Polyfluoroalkylphosphonic acid esters are widely used as raw materials for synthesizing release agents. The mold release performance when used as a mold release agent is most easily manifested in compounds having 8 to 12 carbon atoms in the perfluoroalkyl group, and is particularly a C ₈ telomer compound.
CF ₃ (CF ₂ ) ₇ CH ₂ CH ₂ P (O) (OC ₂ H ₅ ) ₂
However, it is preferably used for this kind of application (see Patent Documents 1 to 4).

  By the way, it has been reported that a telomer compound having a perfluoroalkyl group having 8 to 12 carbon atoms is biodegraded in the environment and converted into a compound having a relatively high bioaccumulation property and environmental concentration property. There are concerns about exposure to the environment, waste, release to the environment from treated substrates, and diffusion. In addition, compounds having a perfluoroalkyl group with 14 or more carbon atoms are very difficult to handle because of their physical and chemical properties, and are rarely used in practice.

  Furthermore, telomer compounds having a perfluoroalkyl group having 8 or more carbon atoms cannot avoid the generation or contamination of perfluorooctanoic acids having high bioaccumulation potential in the production process. For this reason, manufacturers of such telomer compounds are proceeding withdrawing from the production or replacing them with compounds having a perfluoroalkyl group having 6 or less carbon atoms.

  On the other hand, in the compound having 6 or less carbon atoms in the perfluoroalkyl group, the orientation on the surface of the treated substrate is remarkably lowered, and the melting point, the glass transition point Tg, etc. are remarkably lower than the compound having 8 carbon atoms. It will be greatly affected by environmental conditions such as temperature, humidity, stress, and contact with organic solvents. Therefore, the required sufficient performance cannot be obtained, and the durability is also affected.

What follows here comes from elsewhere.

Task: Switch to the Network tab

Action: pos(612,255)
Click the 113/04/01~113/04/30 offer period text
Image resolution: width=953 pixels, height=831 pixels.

  An aqueous release agent composition in which an ammonium salt or amine salt of perfluoroalkylalkylphosphonic acid and a polyether-modified organopolysiloxane are dissolved or dispersed in water has also been proposed (see Patent Document 5). Perfluorooctyl ethyl phosphonate is used, and it is said that a transparent release agent solution is obtained.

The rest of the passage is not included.